*Page extract:*

UFC 189: A Twitter Stream Animation

UFC 189: A Twitter Stream Animation

I’ve been on a kick lately of learning how to collect, process, and analyze data collected from Twitter. I’m an MMA fight fan, so I decided to set up a stream from the Twitter API on Saturday July 11th during UFC 189. The data I’ll be using throughout the rest of this blog post focuses on the end of Rory MacDonald vs. Robbie Lawler fight, rounds 4-5, and the complete Chad Mendes vs. Conor McGregor bout. The end result of the analysis is an animation along the timeline of the fights showing tweet counts per minute, the most frequently tweeted words, and major moments during the event.

Overview of the Data

The dataset I am working with consisted of 131,148 tweets all containing the search term “UFC189”. The tweets were tokenized and cleaned to remove hashtags, urls, usernames, and stop words including the search term itself. The NLTK module in Python was used to accomplish this task. Once the preprocessing was completed, the dataset was processed in one minute windows to indentify the 25 most frequent words each minute. In addition I manually created a timeline of important events such as the beginning of a fight, end of the fight, and end of rounds based on the tweets of BloodyElbow.com and MMAJunkie.com.

*Supplied data:*
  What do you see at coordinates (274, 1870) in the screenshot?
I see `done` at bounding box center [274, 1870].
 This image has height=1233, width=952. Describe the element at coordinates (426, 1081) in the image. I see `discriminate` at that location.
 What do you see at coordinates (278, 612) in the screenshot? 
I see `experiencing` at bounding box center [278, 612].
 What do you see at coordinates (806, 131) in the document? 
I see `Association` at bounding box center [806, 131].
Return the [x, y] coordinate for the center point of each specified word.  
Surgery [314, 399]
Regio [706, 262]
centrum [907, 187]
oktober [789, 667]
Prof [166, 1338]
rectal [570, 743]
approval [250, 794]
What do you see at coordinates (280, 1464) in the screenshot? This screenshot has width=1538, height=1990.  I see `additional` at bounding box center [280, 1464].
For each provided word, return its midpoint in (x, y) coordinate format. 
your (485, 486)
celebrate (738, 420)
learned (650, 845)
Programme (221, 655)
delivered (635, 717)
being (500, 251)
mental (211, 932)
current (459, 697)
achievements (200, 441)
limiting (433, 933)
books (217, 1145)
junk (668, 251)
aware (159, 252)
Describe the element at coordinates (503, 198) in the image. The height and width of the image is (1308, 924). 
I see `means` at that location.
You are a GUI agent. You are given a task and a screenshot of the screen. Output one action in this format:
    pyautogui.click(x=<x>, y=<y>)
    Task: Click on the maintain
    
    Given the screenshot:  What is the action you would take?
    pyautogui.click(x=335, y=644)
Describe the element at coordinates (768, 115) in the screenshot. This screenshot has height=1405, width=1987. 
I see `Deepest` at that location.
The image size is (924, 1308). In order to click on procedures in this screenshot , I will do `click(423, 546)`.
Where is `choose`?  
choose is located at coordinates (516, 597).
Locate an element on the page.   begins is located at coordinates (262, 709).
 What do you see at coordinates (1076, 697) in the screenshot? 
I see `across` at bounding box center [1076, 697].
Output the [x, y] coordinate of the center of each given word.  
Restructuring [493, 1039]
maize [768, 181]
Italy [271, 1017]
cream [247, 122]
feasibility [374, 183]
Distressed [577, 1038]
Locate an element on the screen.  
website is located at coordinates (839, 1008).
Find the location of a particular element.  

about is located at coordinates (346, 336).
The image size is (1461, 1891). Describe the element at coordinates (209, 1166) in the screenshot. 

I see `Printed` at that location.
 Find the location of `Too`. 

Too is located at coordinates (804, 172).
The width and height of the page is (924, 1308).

*Assigned task 1:*
In one to three sentences, explain why the author of the UFC 189 Twitter post set up a stream from the Twitter API during that event.
*Assigned task 2:*
Carry on the UFC 189 Twitter post, starting after its last sentence.
The items are separate material from the UFC 189 post.

*Task response 1:*
The author had recently been learning to collect, process, and analyze Twitter data and is an MMA fight fan. So the author chose to stream tweets during UFC 189 on Saturday, July 11th.

*Task response 2:*
Visualizing the Data

The end goal of this blog post is to create an animation. However the animation will be based on static pictures which I will create using the ggplot, wordcloud, grid, and gridBase packages. To start things off I’m going to import my data.

library(lubridate)
library(ggplot2)
library(wordcloud)
library(animation)
library(gridBase)
library(grid)
library(dplyr)
options(warn = 1)
source("fte_theme.R")

# atlantic timezone offset (+ 12 hour offset)
atlantic.time.offset <- 4*3600 

# ds contains the top word frequencies per minute
ds <- read.csv("data/word_frequencies_binned.csv", header = F)
names(ds) <- c("token", "count", "time" )
ds$time <- ymd_hms(ds$time)

# Import and preprocess data #####
# tweets contains the original dataset with all tweets
# collected
tweets <- read.csv("data/ufcTest.csv")
tweets$created_at <- strptime(tweets$created_at,
                          '%a %b %d %H:%M:%S +0000 %Y',
                          tz = "GMT")
tweets$created_at <- ymd_hms(tweets$created_at)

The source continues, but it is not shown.